# How to find out the transfer function of a FIR filter?

$$h[n]=\begin{cases}a^n & \text{if } 0 \le n < N \\ 0 & \text{otherwise}\end{cases}$$ And for which values of $a$ the filter is stable

I know that the transfer function will be

$$H(z)=\frac{z}{z-a}~,~|z|>a$$

how to find out the values of $a$ for it's stability ?

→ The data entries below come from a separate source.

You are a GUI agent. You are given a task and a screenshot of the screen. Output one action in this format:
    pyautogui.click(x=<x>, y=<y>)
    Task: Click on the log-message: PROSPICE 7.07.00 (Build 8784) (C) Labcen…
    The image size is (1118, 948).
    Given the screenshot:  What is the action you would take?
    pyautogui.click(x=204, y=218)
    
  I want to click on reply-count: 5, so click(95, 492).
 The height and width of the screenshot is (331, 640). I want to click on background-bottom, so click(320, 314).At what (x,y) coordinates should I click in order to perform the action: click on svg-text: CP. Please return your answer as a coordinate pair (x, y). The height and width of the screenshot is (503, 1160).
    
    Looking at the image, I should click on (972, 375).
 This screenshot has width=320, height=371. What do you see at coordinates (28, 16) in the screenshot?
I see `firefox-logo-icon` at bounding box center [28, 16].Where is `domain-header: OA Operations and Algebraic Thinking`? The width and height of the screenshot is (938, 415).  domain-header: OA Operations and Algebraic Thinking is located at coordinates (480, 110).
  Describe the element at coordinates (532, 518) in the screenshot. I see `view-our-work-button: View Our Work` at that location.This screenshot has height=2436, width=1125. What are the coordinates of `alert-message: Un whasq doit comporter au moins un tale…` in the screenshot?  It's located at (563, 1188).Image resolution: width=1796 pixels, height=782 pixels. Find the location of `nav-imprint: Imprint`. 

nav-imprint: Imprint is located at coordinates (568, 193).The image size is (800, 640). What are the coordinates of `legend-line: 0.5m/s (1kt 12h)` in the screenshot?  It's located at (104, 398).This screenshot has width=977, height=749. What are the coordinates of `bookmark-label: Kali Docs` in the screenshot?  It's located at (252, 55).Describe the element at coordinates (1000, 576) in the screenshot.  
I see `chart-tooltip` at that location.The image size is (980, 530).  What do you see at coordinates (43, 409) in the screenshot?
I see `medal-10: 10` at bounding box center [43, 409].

• what happened to $N$? why does not $N$ appear as a parameter in your transfer function? – robert bristow-johnson Jun 22 '17 at 14:00
• i might be wrong then @robertbristow-johnson – Zeno San Jun 22 '17 at 14:23
• you can use the finite geometric summation series: $$\sum\limits_{n=0}^{N-1} x^n = \frac{1 - x^N}{1-x}$$ to obtain your transfer function. – robert bristow-johnson Jun 22 '17 at 15:04
• how do you know that is the transfer function? that is the Z-transform of $a^n \cdot u[n]$, but $h[n] = a^n \cdot (u[n] - u[n-N])$ – Anton Jun 22 '17 at 18:52
• @oxuf, that was the main point i was trying to gently tell the OP. and i had to correct a general statement that "FIRs are always stable". this particular FIR can be implemented as a tail-cancelling IIR (also called Truncated IIR filters or TIIR), in a manner similar to the moving-average filter. then, even though the result is FIR, internal stability can be an issue. – robert bristow-johnson Jun 22 '17 at 20:48

$$\mathcal Z\{y[n]\} = Y(z) = X(z)\left(1 + az^{-1} + ... + a^{N-2}z^{-(N-2)} + a^{N-1}z^{-(N-1)}\right)$$
$$H(z) = \dfrac{Y(z)}{X(z)} = 1 + az^{-1} + ... + a^{N-2}z^{-(N-2)} + a^{N-1}z^{-(N-1)}$$
For $a$ finite, $H(z)$ is finite and thus stable for finite input values.